ANNE MARIE CHAKER, WALL STREET JOURNAL - In a recent class at Abraham
Clark High School in Roselle, N.J., business teacher Barbara Govahn
distributed glossy classroom materials that invited students to think
about what they want to be when they grow up. Eighteen career paths were
profiled, including a writer, a magician, a town mayor -- and five
employees from accounting giant Deloitte LLP. . .
The curriculum, provided free to the public school by a nonprofit arm of
Deloitte, aims to persuade students to join the company's ranks. One
18-year-old senior in Ms.

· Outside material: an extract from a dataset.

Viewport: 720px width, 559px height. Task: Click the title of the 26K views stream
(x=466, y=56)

Govahn's class, Hipolito Rivera, says the
company-sponsored lesson drove home how professionals in all fields need
accountants. "They make it sound pretty good," he says.

Deloitte and other corporations are reaching out to classrooms --
drafting curricula while also conveying the benefits of working for the
sponsor companies. Hoping to create a pipeline of workers far into the
future, these corporations furnish free lesson plans and may also
underwrite classroom materials, computers or training seminars for
teachers.

The programs represent a new dimension of the business world's influence
in public schools. Companies such as McDonald's Corp. and Yum Brands
Inc.'s Pizza Hut have long attempted to use school promotions to turn
students into customers. The latest initiatives would turn them into
employees.

Companies that employ engineers, fearful of a coming labor shortage, are
at the movement's forefront. Lockheed Martin Corp. began funding
engineering courses two years ago at schools near its aircraft testing
and development site in Palmdale, Calif., saying it hopes to replenish
its local work force. Starting in 2004, British engine-maker Rolls-Royce
PLC has helped fund high-school courses in topics such as engine
propulsion. Intel Corp. supports curricula in school districts where
engineering concepts are taught as early as the elementary level.

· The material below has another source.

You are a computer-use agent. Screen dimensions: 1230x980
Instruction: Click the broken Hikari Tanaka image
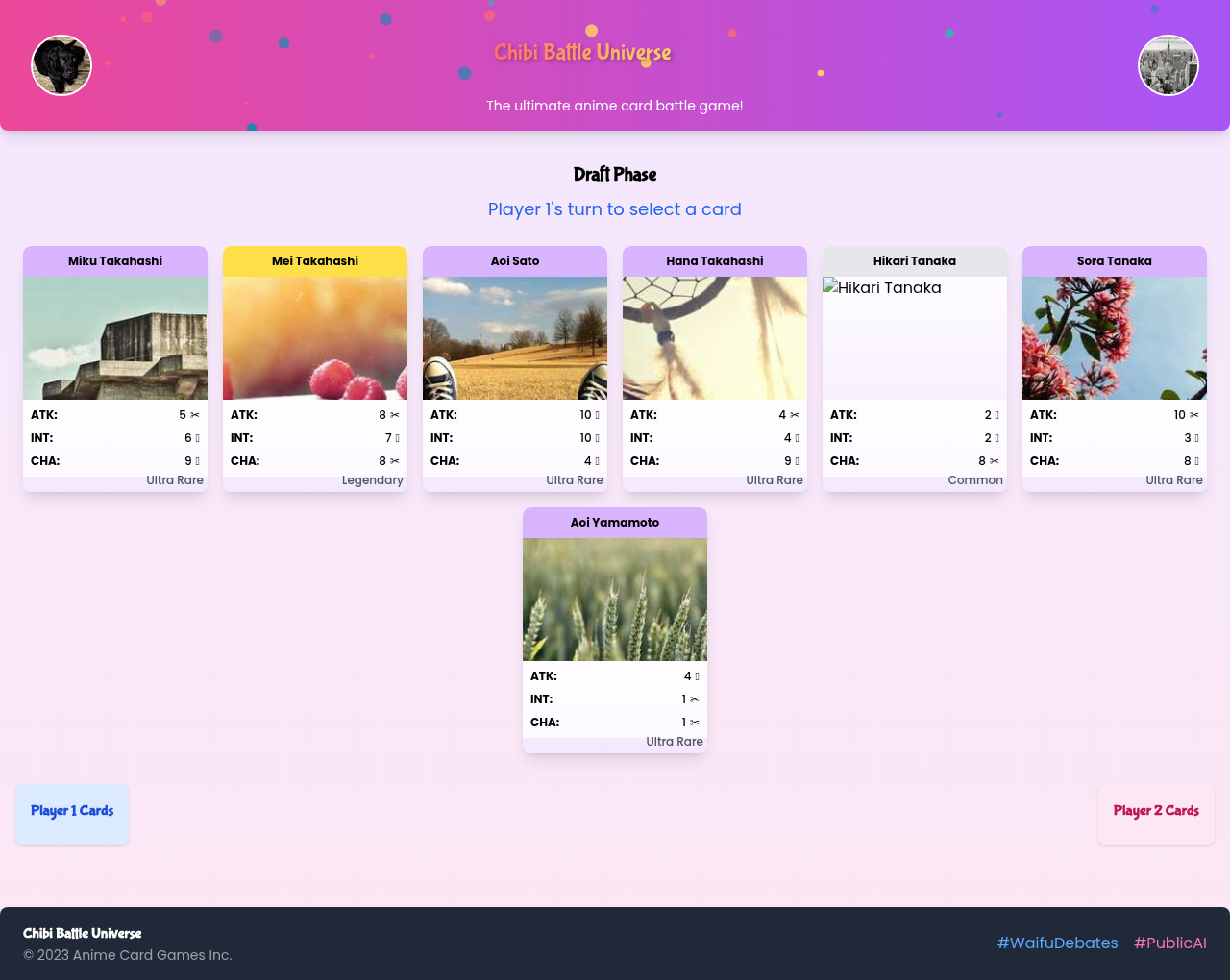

Schools, for their part, have embraced corporate support as state
education funding has remained flat for a decade and declining housing
values now threaten to eat into property-tax revenues. Teachers,
meanwhile, often welcome the lesson plans, classroom equipment and the
corporate-sponsored professional development sessions.

But however well-intentioned, such corporate input may blur the line
between pure academics and a commercial agenda, critics say. "When you
have a corporation or any special interest offering an incentive, you
are distorting the educational purpose of the schools," says Alex
Molnar, an education-policy professor at Arizona State University who
directs the school's Commercialism in Education Research Unit.

The hiring priorities of a company or industry, Mr. Molnar says, can
change quickly. On the other hand, he says, schools should provide a
broad and consistent foundation of knowledge and skills. Deciding what
to teach is "first and foremost, a series of choices," he says.
Historically, those choices have been made by school officials and
professional educators, based on the interests of their community's
children, not on the shifting needs of industry.